Saved data entries
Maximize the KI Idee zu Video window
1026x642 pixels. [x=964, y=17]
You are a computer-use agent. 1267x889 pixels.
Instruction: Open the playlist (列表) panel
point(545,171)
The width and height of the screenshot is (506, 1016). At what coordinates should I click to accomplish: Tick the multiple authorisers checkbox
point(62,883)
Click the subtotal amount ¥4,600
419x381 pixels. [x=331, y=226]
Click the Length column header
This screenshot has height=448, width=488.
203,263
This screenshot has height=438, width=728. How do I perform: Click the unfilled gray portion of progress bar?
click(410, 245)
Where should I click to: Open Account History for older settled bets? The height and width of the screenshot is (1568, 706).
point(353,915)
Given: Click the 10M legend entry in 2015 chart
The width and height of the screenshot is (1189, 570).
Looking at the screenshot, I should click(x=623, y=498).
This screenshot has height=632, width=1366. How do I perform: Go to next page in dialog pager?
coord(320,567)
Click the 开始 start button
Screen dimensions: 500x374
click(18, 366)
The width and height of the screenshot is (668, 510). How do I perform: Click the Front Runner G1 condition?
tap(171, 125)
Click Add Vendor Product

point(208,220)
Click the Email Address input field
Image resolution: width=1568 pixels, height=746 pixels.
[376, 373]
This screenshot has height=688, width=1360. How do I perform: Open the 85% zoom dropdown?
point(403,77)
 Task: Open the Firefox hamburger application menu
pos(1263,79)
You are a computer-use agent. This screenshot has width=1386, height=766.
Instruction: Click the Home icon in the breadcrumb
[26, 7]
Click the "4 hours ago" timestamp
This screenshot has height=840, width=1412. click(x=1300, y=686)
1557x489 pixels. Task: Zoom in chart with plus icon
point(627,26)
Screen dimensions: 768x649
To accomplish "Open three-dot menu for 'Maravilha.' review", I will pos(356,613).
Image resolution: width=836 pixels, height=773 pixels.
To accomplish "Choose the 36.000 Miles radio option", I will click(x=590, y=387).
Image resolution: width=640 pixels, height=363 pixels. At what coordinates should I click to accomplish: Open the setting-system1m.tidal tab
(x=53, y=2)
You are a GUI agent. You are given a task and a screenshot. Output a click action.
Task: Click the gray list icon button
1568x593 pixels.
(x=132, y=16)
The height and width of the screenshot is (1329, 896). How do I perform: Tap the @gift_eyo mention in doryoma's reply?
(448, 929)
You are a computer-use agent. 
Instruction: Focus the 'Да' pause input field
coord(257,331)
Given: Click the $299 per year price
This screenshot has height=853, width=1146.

# Your instructions
Which lines above include the word "agent"? Show each one.

# Answer for this exercise
You are a computer-use agent. 1267x889 pixels.
You are a computer-use agent. This screenshot has width=1386, height=766.
You are a GUI agent. You are given a task and a screenshot. Output a click action.
You are a computer-use agent. 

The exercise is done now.